Most of the "we're adding AI to our ops platform" stories you'll read this year will skip the one part that actually determines whether the system works: the handoff between agents. Here's why it matters and what a good one looks like.
When you have one agent, handoff is a non-issue. The agent does its thing, returns output, done. When you have two, you start needing a format: what does Agent A hand to Agent B? When you have ten, the format is the product.
I've watched teams ship impressive-looking multi-agent demos where each agent is individually sharp and the whole system still fails in production. The failure is almost always at the seam. Two agents that were fine on their own suddenly behave oddly together because nobody wrote down what one is allowed to hand to the other.
A handoff contract is the explicit, typed, documented interface between two agents. Five things belong in every one.
A schema. A typed object that describes the handoff payload. Not free text. Not a chat message. A structured record with named fields.
Scope. What this artifact represents and what it does not. An investigation agent's output says "here is my proposed root cause and the evidence." It does not say "here is what to do about it." That's a different agent's job.
Confidence signals. The receiving agent needs to know how certain the sender is. High confidence can trigger auto-progression; low confidence should trigger a human check.
Provenance. What inputs did the sender see? Which data sources? Which tools did it call? The receiver can audit it; the human can audit it.
Fallback path. What happens if the receiver can't process this handoff? The contract specifies where it goes next — human queue, escalation, dead-letter.
Here's a simplified handoff from a correlation agent to an investigation agent:
{
"incident_id": "inc-2026-04-17-0042",
"signal_types": ["metric", "log", "trace"],
"services": ["checkout-api", "payment-client"],
"time_window": {"start": "2026-04-17T23:03:00Z", "duration_seconds": 240},
"alert_count": 84,
"primary_hypothesis": "recent_deploy",
"evidence_refs": ["deploy:prod-2026-04-17-2247", "trace:abc123..."],
"confidence": 0.74,
"fallback": "escalate_to_oncall_if_not_progressed_within_300s"
}
The investigation agent reads this as data, not dialogue. It knows exactly what to go look at, knows how confident the correlation was, and knows what to do if it can't make progress.

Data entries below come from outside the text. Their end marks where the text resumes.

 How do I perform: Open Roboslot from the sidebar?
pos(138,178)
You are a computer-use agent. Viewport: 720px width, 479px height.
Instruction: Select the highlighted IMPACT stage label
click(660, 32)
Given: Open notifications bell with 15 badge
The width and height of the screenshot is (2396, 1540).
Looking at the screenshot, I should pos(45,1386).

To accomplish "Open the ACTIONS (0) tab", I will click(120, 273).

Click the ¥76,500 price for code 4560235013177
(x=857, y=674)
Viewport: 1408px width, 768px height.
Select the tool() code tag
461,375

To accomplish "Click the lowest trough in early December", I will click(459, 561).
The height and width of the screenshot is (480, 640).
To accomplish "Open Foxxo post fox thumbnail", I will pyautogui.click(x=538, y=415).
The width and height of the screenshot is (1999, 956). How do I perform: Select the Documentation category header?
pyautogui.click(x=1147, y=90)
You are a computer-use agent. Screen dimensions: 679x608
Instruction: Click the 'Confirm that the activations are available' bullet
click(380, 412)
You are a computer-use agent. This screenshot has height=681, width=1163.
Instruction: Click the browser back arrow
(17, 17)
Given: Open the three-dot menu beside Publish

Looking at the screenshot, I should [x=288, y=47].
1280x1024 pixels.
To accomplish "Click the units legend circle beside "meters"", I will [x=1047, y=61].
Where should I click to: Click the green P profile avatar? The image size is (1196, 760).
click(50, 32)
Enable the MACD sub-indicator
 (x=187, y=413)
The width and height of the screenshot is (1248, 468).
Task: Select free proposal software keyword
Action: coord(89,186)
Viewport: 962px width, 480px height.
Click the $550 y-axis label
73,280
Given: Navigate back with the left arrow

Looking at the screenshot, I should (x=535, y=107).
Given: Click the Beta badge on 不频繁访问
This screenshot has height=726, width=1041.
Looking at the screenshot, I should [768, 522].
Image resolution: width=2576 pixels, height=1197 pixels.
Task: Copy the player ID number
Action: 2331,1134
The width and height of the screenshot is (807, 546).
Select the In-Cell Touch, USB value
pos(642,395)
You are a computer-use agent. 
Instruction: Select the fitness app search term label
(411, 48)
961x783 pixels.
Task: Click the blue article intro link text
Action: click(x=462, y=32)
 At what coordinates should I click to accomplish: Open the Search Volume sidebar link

A few rules that hold up under pressure.
One-way by default. Agent A hands to Agent B. B doesn't hand back to A unless there's a documented return contract. Avoiding bidirectional handoffs keeps loops from forming.
Idempotent on receive. The receiving agent has to tolerate seeing the same handoff twice. Networks are unreliable; agents retry. Build for it.
Observable from outside. Every handoff should emit an event that a human can inspect without reading any agent's internal state. Think of it as the API log for your agent mesh.
Versioned. When you change the handoff schema, you version it. Agents with different versions negotiate or refuse. You will change schemas. Plan for it.
Three common mistakes.
Over the artifact. Teams pack every possible field into the handoff "just in case." The receiving agent gets confused. Keep the schema minimal; add fields when you need them.
No fallback path. When the receiver fails, the handoff vanishes. Incidents get lost. Every contract needs a dead-letter queue.
Assuming the demo will generalize. Two agents with a clean handoff look great. Ten agents with ten different handoff formats look like a distributed systems bug farm. Pick your schema carefully; use it everywhere.
The models get most of the attention. The handoff contracts are what actually determine whether a multi-agent system can be trusted with a production incident. If you're building one, spend more time on the seams than on the agents.